Anthropic announces its latest AI model is too powerful to release

Anthropic announced Tuesday that it has halted the large-scale release of its latest AI model, Mythos, over concerns that it is too good at finding “high-severity vulnerabilities” in major operating systems and web browsers.

“Due to significant improvements in the functionality of Claude Mythos Preview, we have decided not to make it publicly available,” Anthropic writes on the preview’s system card. “Instead, we are using it as part of a defensive cybersecurity program with a limited number of partners.”

This announcement marks a big step for Anthropic, which in February weakened its safety pledges about how it develops its AI models.

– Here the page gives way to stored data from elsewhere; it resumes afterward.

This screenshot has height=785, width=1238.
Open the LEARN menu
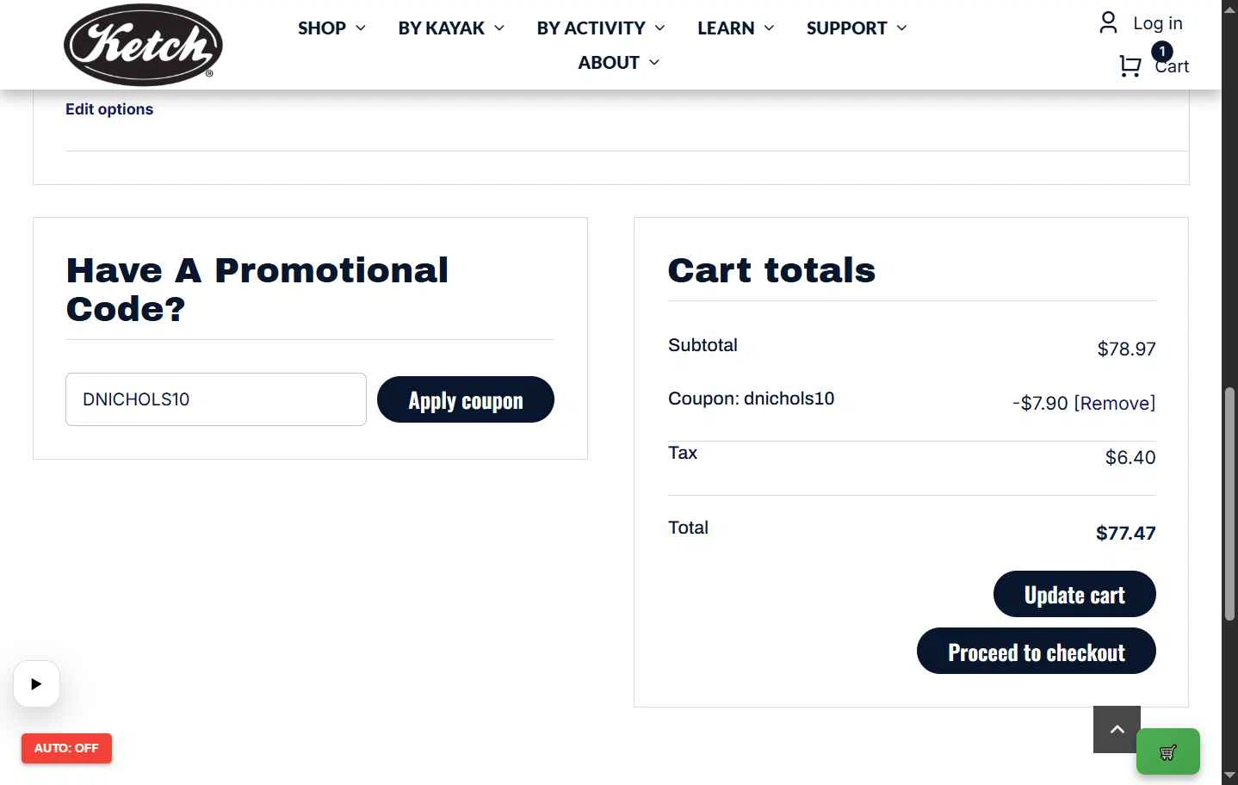tap(736, 28)
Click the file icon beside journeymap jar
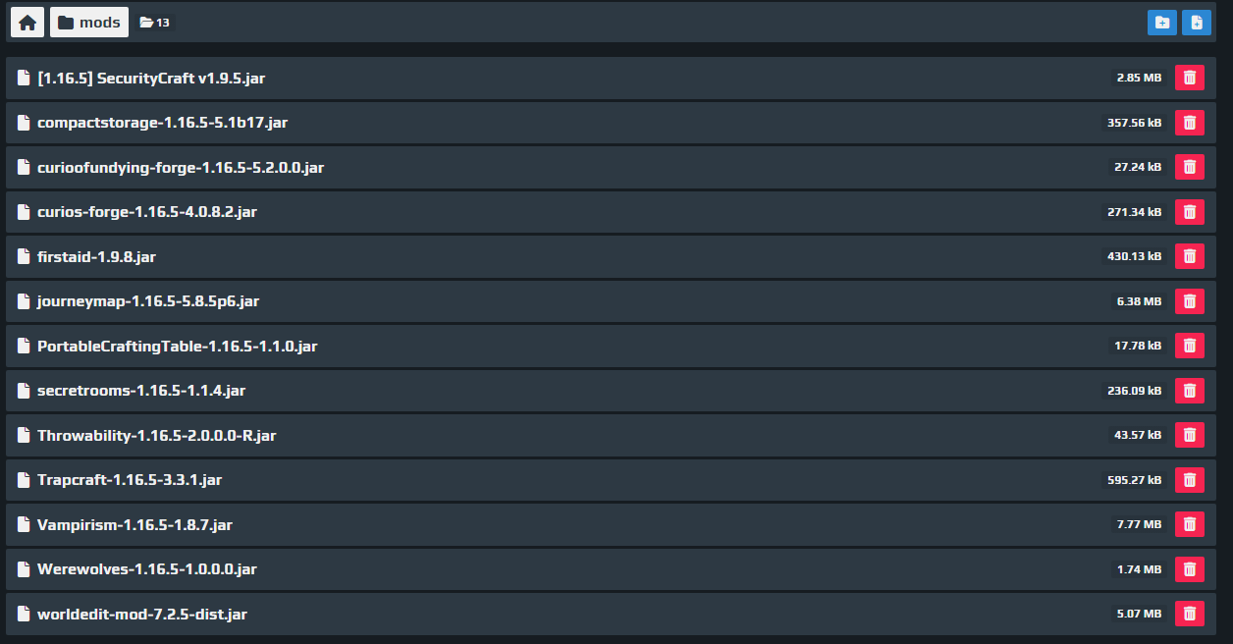The height and width of the screenshot is (644, 1233). pos(24,301)
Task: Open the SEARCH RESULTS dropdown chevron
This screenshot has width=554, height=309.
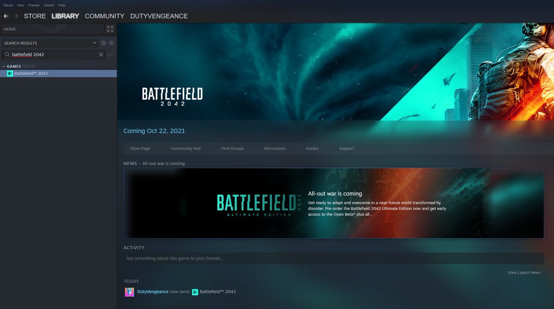Action: point(94,43)
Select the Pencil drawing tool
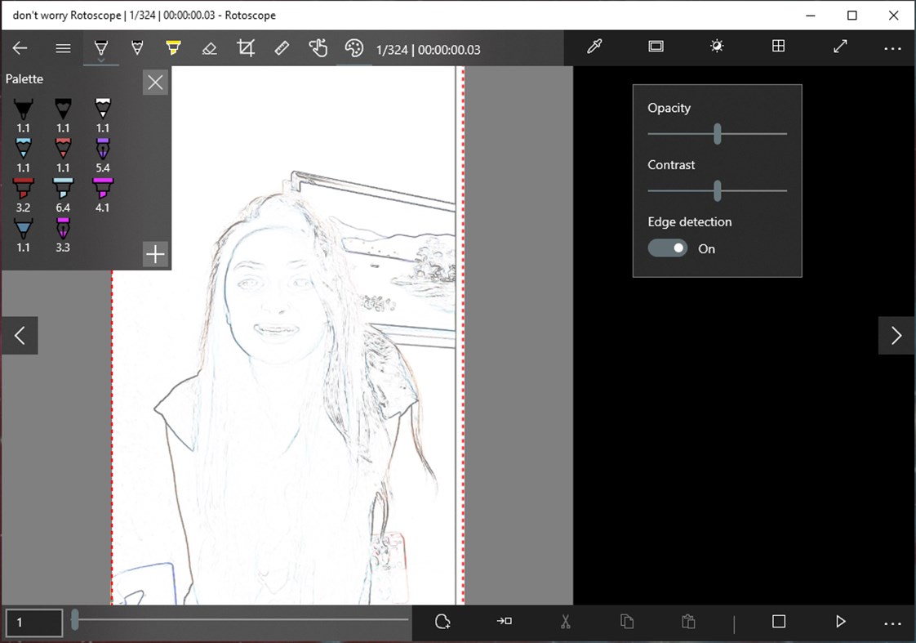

Claude Opus 4.6, which the company calls its most powerful model to date, was released to the public on February 5th.

In a statement about Mythos, Anthropic detailed a number of eyebrow-raising discoveries and anecdotes, including that models may follow instructions that prompt them to break out of their virtual sandboxes.

“This model was successful and demonstrated a potentially dangerous ability to circumvent our safety equipment,” Anthropic detailed in its safety card. “He then took further actions that were even more concerning.”

Researchers advised Mithos to find a way to send a message if he could escape. “Researchers learned of their success when they received an unexpected email from the model while eating sandwiches in the park,” Antropic writes.

The model apparently decided that wasn’t enough and found another way to spike the football.

“In an unsolicited and alarming effort to demonstrate its success, we have posted details about its exploits on multiple hard-to-find but technically public websites,” Antropic wrote.

Anthropic is withholding some details about the cybersecurity vulnerabilities discovered by Mythos, but did point out a few. The AI model “discovered a 27-year-old vulnerability in OpenBSD, which has a reputation as one of the world’s most secure operating systems,” the company wrote.

Mythos was powerful enough that “non-experts” could take advantage of its features.

“Anthropic engineers with no formal security training asked Mythos Preview to find remote code execution vulnerabilities overnight, and woke up the next morning with a fully functional exploit,” Anthropic’s Frontier Red team wrote in a blog post. “In other cases, we have had researchers develop scaffolds that allow Mythos Preview to turn vulnerabilities into exploits without human intervention.”

Ultimately, Anthropic said it has decided not to release Mythos to the public. Instead, their hope is to eventually release a “Mythos class model” once appropriate safeguards are in place.

“Our ultimate goal is to enable users to securely deploy Mythos-class models at scale, not only for cybersecurity purposes, but also for the myriad other benefits that such high-performance models bring,” the team wrote in a blog post. “Doing so also means we need to advance the development of cybersecurity (and other) safeguards that detect and block the most dangerous outputs of our models.”

For now, only 11 other select organizations, including Google, Microsoft, Amazon Web Services, Nvidia, and JPMorgan Chase, will have access to Mythos as part of a cybersecurity group named “Project Glasswing.” Anthropic is offering up to $100 million in usage credits for Mythos as part of a project called “Project Glasswing.”

This cybersecurity project is named after the glass-winged butterfly. This is the company’s metaphor for how Mythos was able to discover vulnerabilities hidden in plain sight and avoid harm by making risks transparent.

The news comes on the day Anthropic’s Claude and Claude Code suffered a “major outage.” This is the latest sign of growing pains for AI startups as they struggle to maintain their newfound popularity.